Additionally, it may be possible to replace the implementation of the
macro such that it generates some other code that is faster, and such
that it remains compatible; all the calls to the macro remain valid, and
so new code for handling all the opcodes is generated.
The macro is called like this:
op_arith(L, l_addi, luai_numadd);
that's pretty abstract; chances are it could be preserved if
the implementation strategy were substantially altered.
What's the problem with using a function here?
>> Why use macros at all?
>
> You need to repeat some verbose coding pattern without copy-and-paste
> mistakes. If that coding pattern has a bug or has to be revised for any
> reason, you want to do it in one place.
>
> You need to control the evaluation of an argument expression, rather
> than just receive its value.
> You need to set up some code that declares variables or interacts
> with declared identifiers in scope.
>> They might be a big deal in your own language, but in my experience,
>> largely in C, they seem to cause nothing but grief.
>
> But:
>
> for_sqlite_hash(p, hash) { ... }
>
> has only one simple level of expansion; saves typing, no grief.
Most languages don't have C-style macros; how do they manage?
Some may not have macros at all; I think D, Java, Zig, Go.

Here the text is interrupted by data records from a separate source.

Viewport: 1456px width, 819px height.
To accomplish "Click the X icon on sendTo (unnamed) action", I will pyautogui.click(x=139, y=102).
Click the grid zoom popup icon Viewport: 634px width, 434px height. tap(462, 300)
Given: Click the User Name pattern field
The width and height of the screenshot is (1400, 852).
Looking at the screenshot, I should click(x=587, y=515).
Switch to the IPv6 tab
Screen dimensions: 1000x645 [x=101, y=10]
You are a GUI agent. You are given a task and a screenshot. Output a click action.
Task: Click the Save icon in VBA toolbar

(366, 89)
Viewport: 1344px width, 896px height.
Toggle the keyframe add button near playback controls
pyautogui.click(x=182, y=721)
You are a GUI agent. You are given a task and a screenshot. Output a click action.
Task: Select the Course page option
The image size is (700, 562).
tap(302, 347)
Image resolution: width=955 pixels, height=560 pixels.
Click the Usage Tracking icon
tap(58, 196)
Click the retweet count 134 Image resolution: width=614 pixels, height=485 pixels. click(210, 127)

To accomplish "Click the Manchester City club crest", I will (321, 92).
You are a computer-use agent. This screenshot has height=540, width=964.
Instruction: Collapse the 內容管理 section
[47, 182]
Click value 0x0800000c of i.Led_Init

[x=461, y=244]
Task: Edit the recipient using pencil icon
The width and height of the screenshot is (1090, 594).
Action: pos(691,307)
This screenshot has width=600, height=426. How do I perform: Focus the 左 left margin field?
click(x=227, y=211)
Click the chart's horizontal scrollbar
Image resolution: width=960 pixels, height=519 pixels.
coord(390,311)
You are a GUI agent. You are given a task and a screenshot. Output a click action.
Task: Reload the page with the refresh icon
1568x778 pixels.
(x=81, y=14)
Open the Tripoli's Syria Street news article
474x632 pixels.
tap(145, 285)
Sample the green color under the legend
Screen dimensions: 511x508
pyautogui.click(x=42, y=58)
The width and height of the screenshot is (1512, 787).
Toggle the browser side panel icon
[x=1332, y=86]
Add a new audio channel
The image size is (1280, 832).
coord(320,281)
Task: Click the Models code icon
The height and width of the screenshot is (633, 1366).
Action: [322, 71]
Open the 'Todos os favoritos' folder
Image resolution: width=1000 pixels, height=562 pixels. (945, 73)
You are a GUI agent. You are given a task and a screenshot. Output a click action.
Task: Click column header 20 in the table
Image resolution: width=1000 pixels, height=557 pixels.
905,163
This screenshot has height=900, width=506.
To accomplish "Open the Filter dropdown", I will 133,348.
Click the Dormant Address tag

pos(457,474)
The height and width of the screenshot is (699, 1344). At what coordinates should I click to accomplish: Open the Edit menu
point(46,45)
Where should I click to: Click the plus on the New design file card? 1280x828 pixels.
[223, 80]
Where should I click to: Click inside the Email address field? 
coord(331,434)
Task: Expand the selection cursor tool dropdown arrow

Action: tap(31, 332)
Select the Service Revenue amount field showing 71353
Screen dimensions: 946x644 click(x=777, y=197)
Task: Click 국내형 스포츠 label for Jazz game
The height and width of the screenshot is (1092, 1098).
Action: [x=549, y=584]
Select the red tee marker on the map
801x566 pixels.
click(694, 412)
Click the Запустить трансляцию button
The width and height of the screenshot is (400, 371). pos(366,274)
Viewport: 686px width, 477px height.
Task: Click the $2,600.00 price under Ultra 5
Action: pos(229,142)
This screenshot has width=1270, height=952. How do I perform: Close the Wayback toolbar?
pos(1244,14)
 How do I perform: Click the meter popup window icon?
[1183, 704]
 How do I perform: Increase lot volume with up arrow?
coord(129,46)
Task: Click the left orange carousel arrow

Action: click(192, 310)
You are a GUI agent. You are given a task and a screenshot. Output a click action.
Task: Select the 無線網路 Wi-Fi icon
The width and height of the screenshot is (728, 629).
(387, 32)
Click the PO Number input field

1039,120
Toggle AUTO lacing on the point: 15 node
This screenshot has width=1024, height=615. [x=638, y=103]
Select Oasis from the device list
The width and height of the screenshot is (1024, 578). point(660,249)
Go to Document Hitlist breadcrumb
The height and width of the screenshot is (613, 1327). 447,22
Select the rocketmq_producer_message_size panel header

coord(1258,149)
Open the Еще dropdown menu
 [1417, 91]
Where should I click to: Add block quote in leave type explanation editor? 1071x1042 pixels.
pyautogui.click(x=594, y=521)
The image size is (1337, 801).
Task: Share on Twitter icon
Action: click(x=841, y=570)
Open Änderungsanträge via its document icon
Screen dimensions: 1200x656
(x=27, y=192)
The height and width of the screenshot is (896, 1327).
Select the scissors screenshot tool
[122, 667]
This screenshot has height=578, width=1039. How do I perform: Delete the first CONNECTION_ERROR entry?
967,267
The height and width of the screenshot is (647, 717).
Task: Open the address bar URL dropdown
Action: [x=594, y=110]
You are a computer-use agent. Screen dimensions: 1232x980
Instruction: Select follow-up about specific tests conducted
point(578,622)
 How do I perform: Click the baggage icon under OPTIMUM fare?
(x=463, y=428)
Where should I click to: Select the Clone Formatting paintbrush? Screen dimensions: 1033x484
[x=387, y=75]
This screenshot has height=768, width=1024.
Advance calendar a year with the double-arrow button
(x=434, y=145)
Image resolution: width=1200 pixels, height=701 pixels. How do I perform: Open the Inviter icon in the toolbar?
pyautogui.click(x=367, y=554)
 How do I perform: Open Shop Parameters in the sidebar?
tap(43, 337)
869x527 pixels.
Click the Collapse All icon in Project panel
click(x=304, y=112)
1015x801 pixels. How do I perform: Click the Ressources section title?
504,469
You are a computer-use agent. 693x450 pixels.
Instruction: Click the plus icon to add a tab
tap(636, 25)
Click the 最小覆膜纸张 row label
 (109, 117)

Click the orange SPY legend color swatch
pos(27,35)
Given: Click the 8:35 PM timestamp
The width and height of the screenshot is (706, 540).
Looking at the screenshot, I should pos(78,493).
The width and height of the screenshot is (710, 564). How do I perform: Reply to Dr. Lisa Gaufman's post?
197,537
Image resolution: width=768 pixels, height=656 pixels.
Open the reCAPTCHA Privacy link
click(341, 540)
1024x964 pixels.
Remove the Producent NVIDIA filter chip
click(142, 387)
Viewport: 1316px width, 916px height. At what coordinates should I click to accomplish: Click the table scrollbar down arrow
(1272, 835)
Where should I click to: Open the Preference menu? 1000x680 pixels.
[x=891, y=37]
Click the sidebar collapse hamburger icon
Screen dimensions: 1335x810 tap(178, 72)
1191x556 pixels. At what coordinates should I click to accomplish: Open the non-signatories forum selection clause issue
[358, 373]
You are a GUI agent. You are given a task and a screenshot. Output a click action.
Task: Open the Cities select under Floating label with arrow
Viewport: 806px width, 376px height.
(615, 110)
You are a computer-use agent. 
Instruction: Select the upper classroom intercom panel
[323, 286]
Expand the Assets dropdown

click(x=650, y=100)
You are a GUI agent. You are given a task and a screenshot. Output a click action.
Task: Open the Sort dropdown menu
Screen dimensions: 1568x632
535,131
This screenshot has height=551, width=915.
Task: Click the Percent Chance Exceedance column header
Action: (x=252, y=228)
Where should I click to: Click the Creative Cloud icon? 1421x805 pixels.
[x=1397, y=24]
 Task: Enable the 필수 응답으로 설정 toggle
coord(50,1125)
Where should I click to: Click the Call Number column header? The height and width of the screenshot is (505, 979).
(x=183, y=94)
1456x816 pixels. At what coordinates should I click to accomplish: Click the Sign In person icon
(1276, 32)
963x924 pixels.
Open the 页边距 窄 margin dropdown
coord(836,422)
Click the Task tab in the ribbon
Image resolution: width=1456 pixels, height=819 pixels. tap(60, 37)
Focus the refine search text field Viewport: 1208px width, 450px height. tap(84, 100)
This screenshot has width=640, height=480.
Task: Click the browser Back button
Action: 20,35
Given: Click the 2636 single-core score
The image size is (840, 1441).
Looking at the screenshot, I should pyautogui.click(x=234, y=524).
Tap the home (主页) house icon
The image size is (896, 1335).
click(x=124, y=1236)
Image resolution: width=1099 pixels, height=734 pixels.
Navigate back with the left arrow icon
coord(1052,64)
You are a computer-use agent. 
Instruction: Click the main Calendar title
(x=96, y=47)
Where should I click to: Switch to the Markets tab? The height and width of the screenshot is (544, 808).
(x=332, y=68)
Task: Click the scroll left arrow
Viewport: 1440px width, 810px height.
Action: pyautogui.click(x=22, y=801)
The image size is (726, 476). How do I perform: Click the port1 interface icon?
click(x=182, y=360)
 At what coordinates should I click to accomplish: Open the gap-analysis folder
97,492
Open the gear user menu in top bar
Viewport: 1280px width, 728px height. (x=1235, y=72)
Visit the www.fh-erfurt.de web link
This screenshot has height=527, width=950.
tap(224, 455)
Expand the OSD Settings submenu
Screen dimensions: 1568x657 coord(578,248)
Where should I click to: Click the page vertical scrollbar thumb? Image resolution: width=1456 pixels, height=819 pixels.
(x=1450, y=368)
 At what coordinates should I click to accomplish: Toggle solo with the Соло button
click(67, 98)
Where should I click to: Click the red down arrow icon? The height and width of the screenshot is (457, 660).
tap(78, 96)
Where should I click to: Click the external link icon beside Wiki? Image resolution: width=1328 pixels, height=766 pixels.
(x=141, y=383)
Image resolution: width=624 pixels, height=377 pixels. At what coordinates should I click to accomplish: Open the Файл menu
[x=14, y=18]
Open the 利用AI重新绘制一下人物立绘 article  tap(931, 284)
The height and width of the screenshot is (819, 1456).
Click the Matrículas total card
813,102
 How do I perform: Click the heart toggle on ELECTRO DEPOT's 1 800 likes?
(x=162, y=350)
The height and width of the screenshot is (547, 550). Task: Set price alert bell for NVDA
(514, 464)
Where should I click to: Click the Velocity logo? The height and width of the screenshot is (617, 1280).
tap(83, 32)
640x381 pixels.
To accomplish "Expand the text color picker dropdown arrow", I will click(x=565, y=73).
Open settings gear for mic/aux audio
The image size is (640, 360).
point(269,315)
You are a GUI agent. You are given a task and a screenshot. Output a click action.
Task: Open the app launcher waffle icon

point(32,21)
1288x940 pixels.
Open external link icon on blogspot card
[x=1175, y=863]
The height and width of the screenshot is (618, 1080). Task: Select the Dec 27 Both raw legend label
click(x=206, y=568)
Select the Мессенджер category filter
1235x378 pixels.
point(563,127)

I admit there are some use-cases that cannot easily be achieved by other means. For that reason I experimented with macros in my own two languages a few years ago. But those have a much smaller scope than C macros, while also being more integrated:
* A macro, which can take parameters, can only be an alias for an expression term, not random syntax
* Macro expansion takes place at a late stage, so it cannot define new symbol names
* Macro expansion only occurs for top-level names, so the M in M.A.B is expanded, but not in A.M.B.
* Macro names have normal scope rules
* Macro names can be imported and exported like any other named entity
Even with such a limited scheme, it can cover your examples, except for abstracting loops. But, given that the loop body in this case is only a single function call, that can easily be handled by a function.